Passage provided>
.....
Last year, someone got got CVE's assigned for a curl issue for code that didn't exist AND managed to get a high severity assigned to it. So curl becoming a CNA lets them provide some control to this process.
> In plain English, this means that we will reserve and manage our own CVEs in the future directly against the CVE database with no middle man, and also that we have a scope for CVEs that is our territory: curl and libcurl
Combining this and the announcement of the same for PostgreSQL, would be even better if each was the authority for the other. I’d trust either project to classify the severity of an issue in the other.
Being able to classify your own CVEs has a bit of a fox watching the hen house vibe to it.
The author directly addresses your concern at the bottom of the post. There’s also a link to the context for why they had to do this and a reluctance for the authority.
Being able to classify your own CVEs has a bit of a fox watching the hen house vibe to it
yes, but no. from the article:
There’s an appeals process so someone can still actually file CVEs for issues even if we say no, but at least there’s a process where both sides will argue their points.
.....
Data>

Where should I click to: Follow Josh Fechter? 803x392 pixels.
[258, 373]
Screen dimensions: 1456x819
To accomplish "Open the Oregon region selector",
.....
Work to be completed> Transcribe the full comment thread on curl becoming a CVE authority, word for word. Work from the comment thread about curl and CVEs alone.

Right answer>
Last year, someone got got CVE's assigned for a curl issue for code that didn't exist AND managed to get a high severity assigned to it. So curl becoming a CNA lets them provide some control to this process.
> In plain English, this means that we will reserve and manage our own CVEs in the future directly against the CVE database with no middle man, and also that we have a scope for CVEs that is our territory: curl and libcurl
Combining this and the announcement of the same for PostgreSQL, would be even better if each was the authority for the other. I’d trust either project to classify the severity of an issue in the other.
Being able to classify your own CVEs has a bit of a fox watching the hen house vibe to it.
The author directly addresses your concern at the bottom of the post. There’s also a link to the context for why they had to do this and a reluctance for the authority.
Being able to classify your own CVEs has a bit of a fox watching the hen house vibe to it
yes, but no. from the article:
There’s an appeals process so someone can still actually file CVEs for issues even if we say no, but at least there’s a process where both sides will argue their points.